Please set down exactly the lines from the one that contains "You are a computer-use" through the end of the material, leaving out every picture.
BEGIN
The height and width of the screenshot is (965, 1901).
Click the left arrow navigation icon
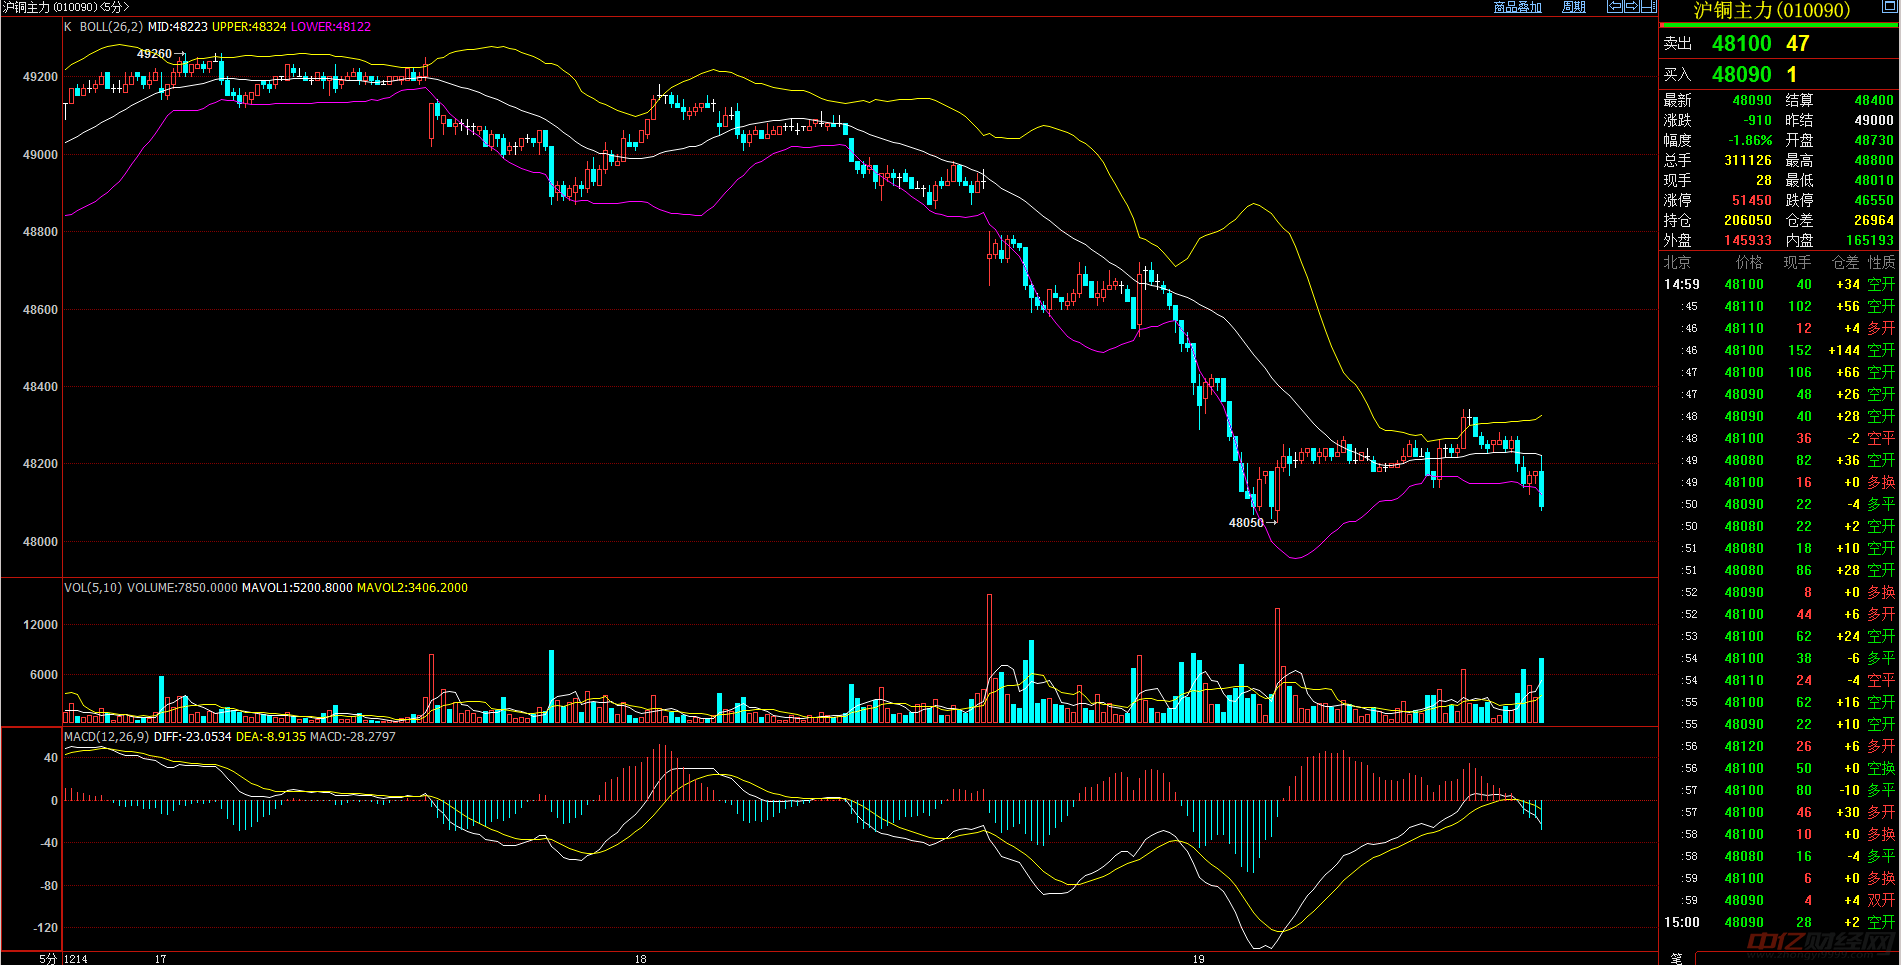(x=1614, y=7)
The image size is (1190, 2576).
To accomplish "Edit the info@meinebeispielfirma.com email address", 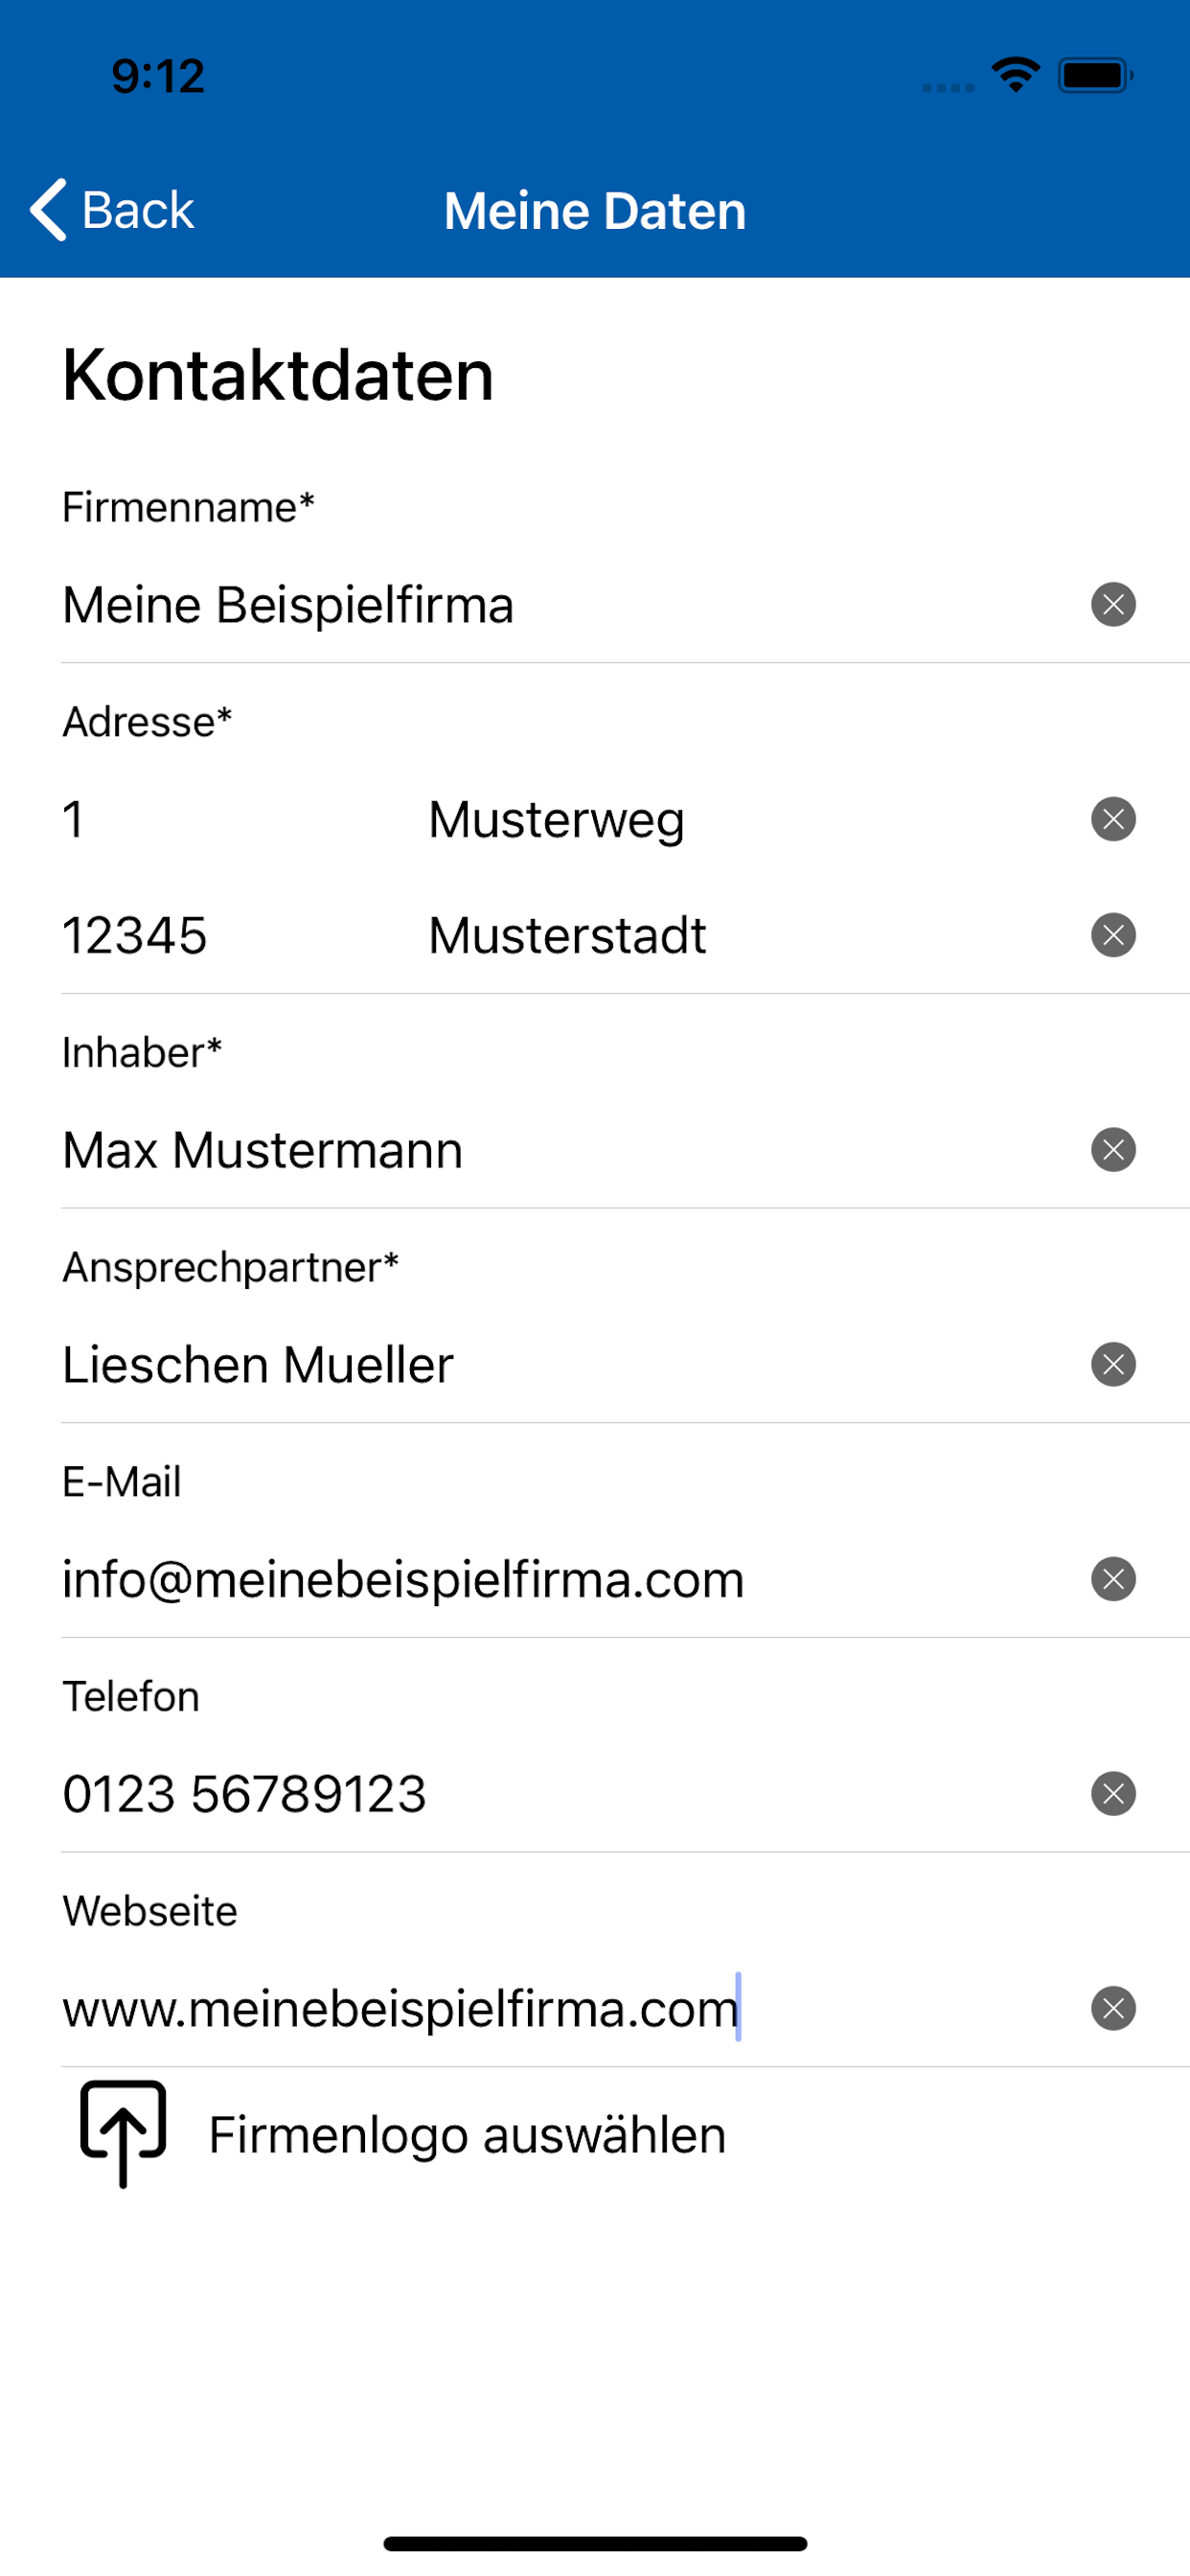I will point(403,1580).
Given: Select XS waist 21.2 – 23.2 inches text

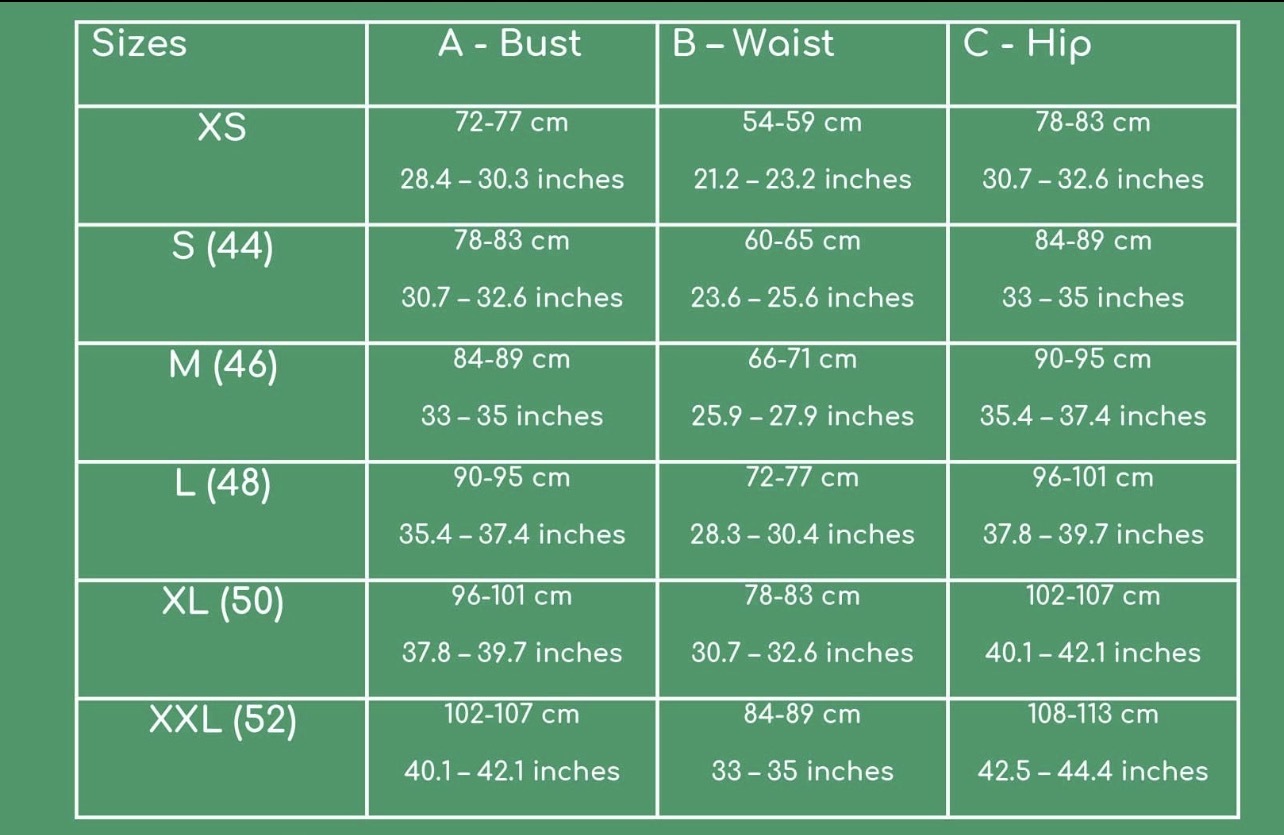Looking at the screenshot, I should 802,179.
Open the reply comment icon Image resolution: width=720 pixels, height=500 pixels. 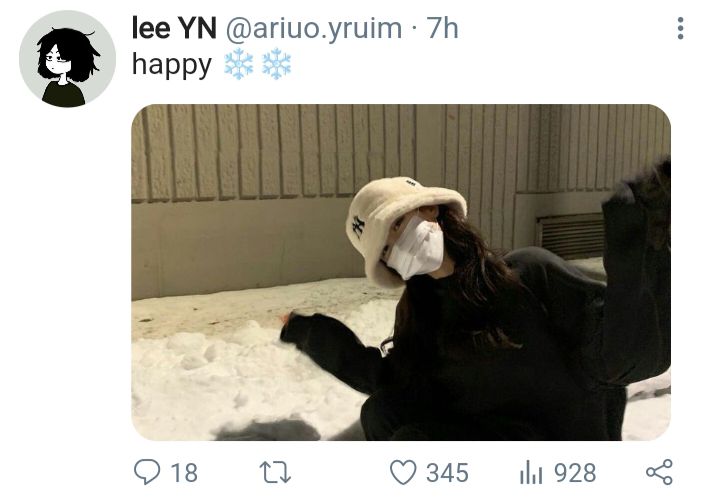147,472
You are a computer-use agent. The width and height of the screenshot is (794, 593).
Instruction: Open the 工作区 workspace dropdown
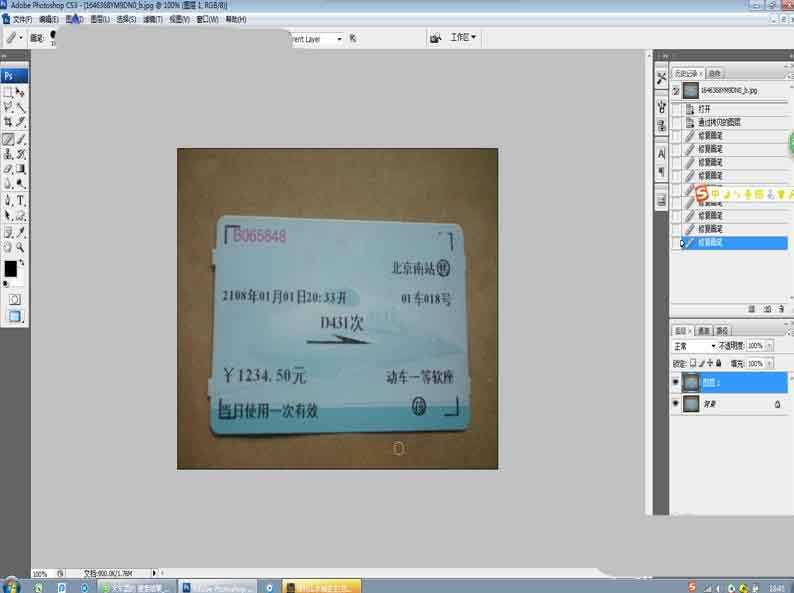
END
Your response.
You are a computer-use agent. The width and height of the screenshot is (794, 593).
Instruction: Open the 工作区 workspace dropdown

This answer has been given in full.